[Dataset entries]
>>>
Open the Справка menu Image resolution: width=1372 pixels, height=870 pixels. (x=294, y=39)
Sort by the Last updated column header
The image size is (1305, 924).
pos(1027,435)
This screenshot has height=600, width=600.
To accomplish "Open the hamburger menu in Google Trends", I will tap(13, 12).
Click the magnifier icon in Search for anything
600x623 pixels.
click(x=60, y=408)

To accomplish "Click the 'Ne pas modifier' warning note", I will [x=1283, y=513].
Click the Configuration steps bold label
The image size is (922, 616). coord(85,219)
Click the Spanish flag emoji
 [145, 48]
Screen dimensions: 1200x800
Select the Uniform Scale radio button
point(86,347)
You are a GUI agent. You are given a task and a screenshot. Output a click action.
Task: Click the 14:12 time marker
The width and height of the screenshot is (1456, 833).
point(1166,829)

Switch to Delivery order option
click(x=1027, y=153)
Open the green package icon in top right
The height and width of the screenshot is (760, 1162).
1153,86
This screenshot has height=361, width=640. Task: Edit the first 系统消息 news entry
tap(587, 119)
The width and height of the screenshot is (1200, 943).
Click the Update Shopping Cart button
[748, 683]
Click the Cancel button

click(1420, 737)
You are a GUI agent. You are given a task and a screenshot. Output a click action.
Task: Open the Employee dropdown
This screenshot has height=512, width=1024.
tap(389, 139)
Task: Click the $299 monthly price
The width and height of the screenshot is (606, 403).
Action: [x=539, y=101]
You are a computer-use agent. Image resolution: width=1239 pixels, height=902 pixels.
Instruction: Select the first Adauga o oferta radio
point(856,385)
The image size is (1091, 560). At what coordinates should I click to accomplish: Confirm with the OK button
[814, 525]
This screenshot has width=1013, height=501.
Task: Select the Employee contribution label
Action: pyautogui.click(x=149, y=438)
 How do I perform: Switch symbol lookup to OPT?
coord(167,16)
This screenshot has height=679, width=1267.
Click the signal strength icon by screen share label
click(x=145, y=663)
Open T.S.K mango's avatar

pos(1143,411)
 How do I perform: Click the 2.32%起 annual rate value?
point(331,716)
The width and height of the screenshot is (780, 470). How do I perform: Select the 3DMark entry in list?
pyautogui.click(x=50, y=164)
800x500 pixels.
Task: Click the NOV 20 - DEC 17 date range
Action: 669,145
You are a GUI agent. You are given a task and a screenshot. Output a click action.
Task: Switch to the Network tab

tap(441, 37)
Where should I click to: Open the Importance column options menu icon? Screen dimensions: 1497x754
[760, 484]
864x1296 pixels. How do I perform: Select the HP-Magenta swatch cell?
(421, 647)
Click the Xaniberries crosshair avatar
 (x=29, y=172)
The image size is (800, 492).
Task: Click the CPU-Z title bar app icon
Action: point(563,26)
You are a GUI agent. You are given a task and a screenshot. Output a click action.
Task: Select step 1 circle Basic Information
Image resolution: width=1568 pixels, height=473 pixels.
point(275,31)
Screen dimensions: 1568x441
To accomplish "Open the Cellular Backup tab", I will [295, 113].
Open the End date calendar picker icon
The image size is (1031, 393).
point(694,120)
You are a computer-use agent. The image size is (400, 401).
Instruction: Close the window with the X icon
<<<
▶ Prompt
Give a word-for-word copy of the records.

▶ Result of this task
Open the Справка menu Image resolution: width=1372 pixels, height=870 pixels. (x=294, y=39)
Sort by the Last updated column header
The image size is (1305, 924).
pos(1027,435)
This screenshot has height=600, width=600.
To accomplish "Open the hamburger menu in Google Trends", I will tap(13, 12).
Click the magnifier icon in Search for anything
600x623 pixels.
click(x=60, y=408)

To accomplish "Click the 'Ne pas modifier' warning note", I will [x=1283, y=513].
Click the Configuration steps bold label
The image size is (922, 616). coord(85,219)
Click the Spanish flag emoji
 [145, 48]
Screen dimensions: 1200x800
Select the Uniform Scale radio button
point(86,347)
You are a GUI agent. You are given a task and a screenshot. Output a click action.
Task: Click the 14:12 time marker
The width and height of the screenshot is (1456, 833).
point(1166,829)

Switch to Delivery order option
click(x=1027, y=153)
Open the green package icon in top right
The height and width of the screenshot is (760, 1162).
1153,86
This screenshot has height=361, width=640. Task: Edit the first 系统消息 news entry
tap(587, 119)
The width and height of the screenshot is (1200, 943).
Click the Update Shopping Cart button
[748, 683]
Click the Cancel button

click(1420, 737)
You are a GUI agent. You are given a task and a screenshot. Output a click action.
Task: Open the Employee dropdown
This screenshot has height=512, width=1024.
tap(389, 139)
Task: Click the $299 monthly price
The width and height of the screenshot is (606, 403).
Action: [x=539, y=101]
You are a computer-use agent. Image resolution: width=1239 pixels, height=902 pixels.
Instruction: Select the first Adauga o oferta radio
point(856,385)
The image size is (1091, 560). At what coordinates should I click to accomplish: Confirm with the OK button
[814, 525]
This screenshot has width=1013, height=501.
Task: Select the Employee contribution label
Action: pyautogui.click(x=149, y=438)
 How do I perform: Switch symbol lookup to OPT?
coord(167,16)
This screenshot has height=679, width=1267.
Click the signal strength icon by screen share label
click(x=145, y=663)
Open T.S.K mango's avatar

pos(1143,411)
 How do I perform: Click the 2.32%起 annual rate value?
point(331,716)
The width and height of the screenshot is (780, 470). How do I perform: Select the 3DMark entry in list?
pyautogui.click(x=50, y=164)
800x500 pixels.
Task: Click the NOV 20 - DEC 17 date range
Action: 669,145
You are a GUI agent. You are given a task and a screenshot. Output a click action.
Task: Switch to the Network tab

tap(441, 37)
Where should I click to: Open the Importance column options menu icon? Screen dimensions: 1497x754
[760, 484]
864x1296 pixels. How do I perform: Select the HP-Magenta swatch cell?
(421, 647)
Click the Xaniberries crosshair avatar
 (x=29, y=172)
The image size is (800, 492).
Task: Click the CPU-Z title bar app icon
Action: point(563,26)
You are a GUI agent. You are given a task and a screenshot. Output a click action.
Task: Select step 1 circle Basic Information
Image resolution: width=1568 pixels, height=473 pixels.
point(275,31)
Screen dimensions: 1568x441
To accomplish "Open the Cellular Backup tab", I will [295, 113].
Open the End date calendar picker icon
The image size is (1031, 393).
point(694,120)
You are a computer-use agent. The image size is (400, 401).
Instruction: Close the window with the X icon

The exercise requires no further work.